Le site « Recherche animale » rappelle, à titre de comparaison, qu’en marge des laboratoires ce sont, chaque année en France, « plus d’un milliard d’animaux qui sont tués dans les abattoirs ».
A demain
@jynau
1 Les données statistiques des années précédentes sont disponibles sur le site du ministère français de la recherche
2 Sur ce thème, « Pour expérimenter, est-il plus humain de faire se reproduire des singes en captivité ? » Slate.fr, 2 novembre 2018
Merci pour le lien vers les données factuelles. Effectivement, ça fait beaucoup et on est loin des excès antispéciste.
Au delà de ces chiffres, j’aimerais particulièrement savoir si on est capable d’évaluer intelligemment, avec des métriques, l’apport de la souffrance de ces animaux à la recherche. Je n’arrive toujours pas à me faire opinion sur la moralité de ces pratiques.
Toutefois, je suis très curieux du fait qu’on utilise aucun grand singe. Il me semble, au contraire, que si on veut étudier les phénomènes psychiatriques, par exemple, les grands singes me semblent plus adapter que les lapins…
Toutes les espèces de grand singes (Hominidés hors humain) sont menacées Liste rouge UICN
2 (Bonobo et Chimpanzé) sont en danger (EN) = risque très élevé d’extinction à l’état sauvage= au moins « Réduction des effectifs ≥ 50 % »

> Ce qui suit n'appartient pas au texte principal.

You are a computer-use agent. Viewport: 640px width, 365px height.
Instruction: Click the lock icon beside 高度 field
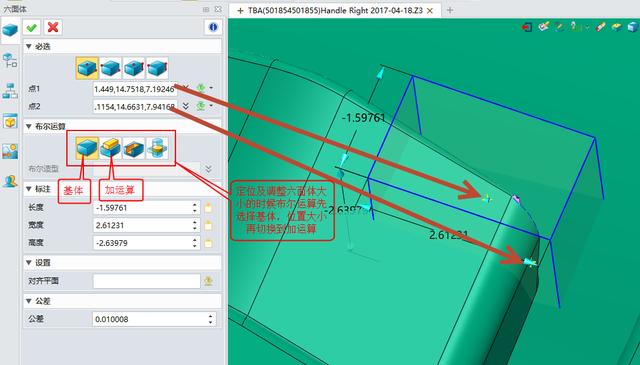208,243
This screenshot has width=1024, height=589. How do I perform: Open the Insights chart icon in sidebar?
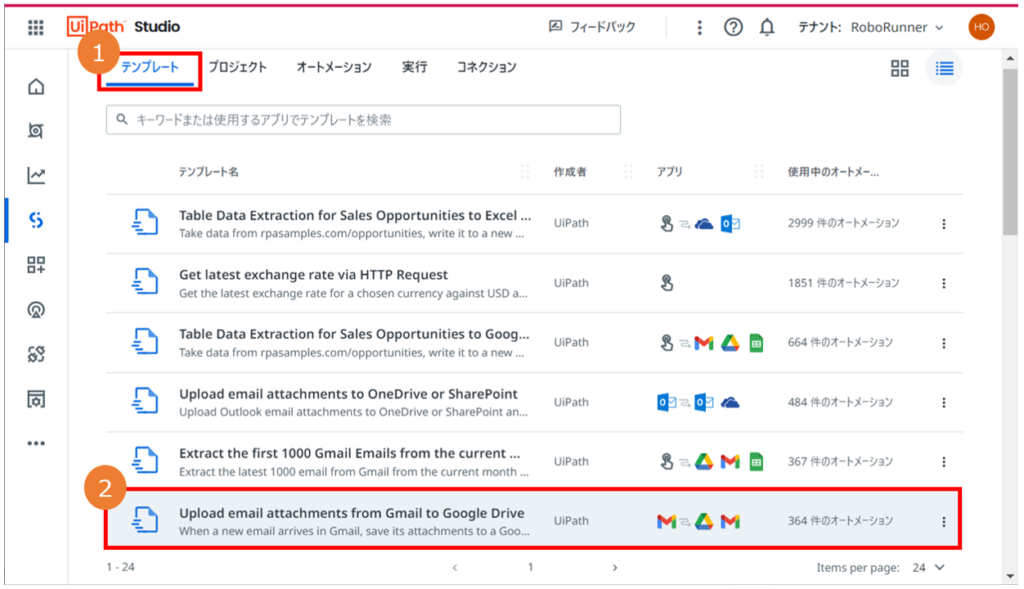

Gorilles et Orang-outans sont tous en danger critique d’extinction (CR)= « risque extrêmement élevé d’extinction à l’état sauvage ».
Autre raison avancée par Jean-Yves Nau: Le NIH a arrêté l’expérimentation sur Chimpanzé parce qu’un chimpanzé survivait devenait à la charge du NIH dans une réserve. Et qu’un chimpanzé vit 50ans, à comparer aux 2ans d’un rat de labo…
Pour moi, les risques d’extinction à l’état sauvage et la possibilité de très occasionnellement faire de la recherche avec des grands singes sont deux problèmes, en soi, distincts. Alors, bien sûr, ce n’est pas parce que ces deux problèmes me paraissent distincts qu’il faut se permettre de faire n’importe quoi non plus…
« Le NIH a arrêté l’expérimentation sur Chimpanzé parce qu’un chimpanzé survivait devenait à la charge du NIH dans une réserve. Et qu’un chimpanzé vit 50ans, à comparer aux 2ans d’un rat de labo… »
Oui. Effectivement, c’est un problème. Même s’il me paraît que si on veut étudier l’effet de certains médicaments que certains patients sont censés prendre à vie, on pourrait quand même faire une ou deux exceptions pour tester les médicaments les plus problématiques sur des grands singes le long de leur existence. Ca coute un peu cher, OK, mais rien comparé aux potentielles incertitudes et risques induits sur des patients.